Is there a general way to continue from this point, or a test so say whether this integral submanifold exists or not?
What I would try is follow the fluxes of $X$ and $Y$ from $(1,1,1)$ and see what happens. If the submanifold for $(1,1,1)$ exists, I should be able to parametrize it this way. This works in the involutive case (Frobenius theorem), but in this non-involutive case the fluxes do not commute, so which should be followed first?

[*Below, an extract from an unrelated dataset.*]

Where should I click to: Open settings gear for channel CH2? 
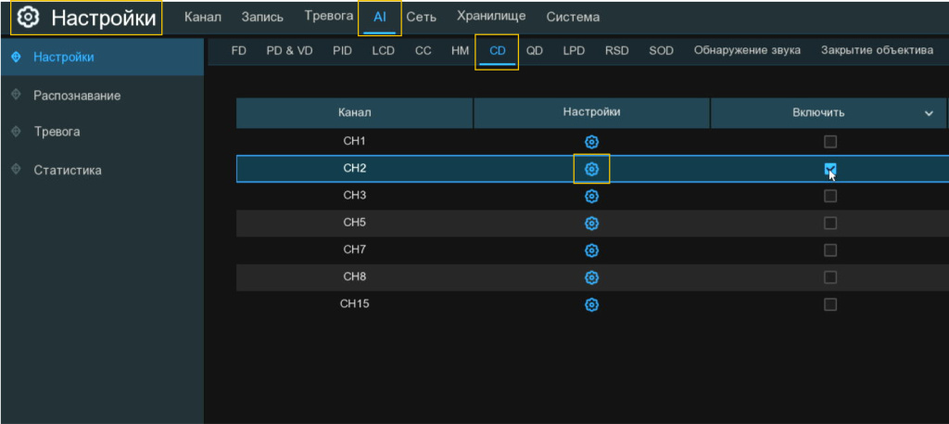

The flux of $X$ is $\theta_t(x,y,z)= \left( x,ye^{te^x},-t+z \right)$, the flux of $Y$ is $\alpha_s(x,y,z)=\left(s+x,y,z \right)$. $$\theta_t \cdot \alpha_s (1,1,1)=\left(s+1,e^{te^{s+1}},-t+1 \right)$$ $$\alpha_s \cdot \theta_t (1,1,1)=\left(s+1,e^{te},-t+1 \right)$$
Case 1
Using $\theta_t \cdot \alpha_s$ we obtain the submanifold parametrized by $(t,s) \mapsto (x,y,z)=\left(s+1,e^{te^{s+1}},-t+1 \right)$, i.e. $s=x-1,t=1-z$ and $$S= \{y=e^{(1-z)e^x}\}$$ $$T_{(a,b,c)}S=<\left(0,be^a,-1 \right),\left(1,b(1-c)e^a,0 \right)>$$ where of course $(a,b,c) \in S$ and $b=e^{(1-c)e^a}$. I would like this space to be $D_{(a,b,c)}$, so these two vectors should fulfill $y+be^az=0$, which does not happen (the first one is ok, but the second is not).
Case 2
Using $\alpha_s \cdot \theta_t$ we obtain the submanifold parametrized by $(t,s) \mapsto (x,y,z)=\left(s+1,e^{te},-t+1 \right)$, i.e. $s=x-1,t=1-z$ and $$S= \{y=e^{(1-z)e}\}$$ $$T_{(a,b,c)}S=<\left(0,be,-1 \right),\left(1,0,0 \right)>$$ $b=e^{(1-c)e^a}$. Again these two vectors should fulfill $y+be^az=0$, which does not happen (the second one is ok, but the first is not).
Does this mean the integral submanifold for $(1,1,1)$ does not exist?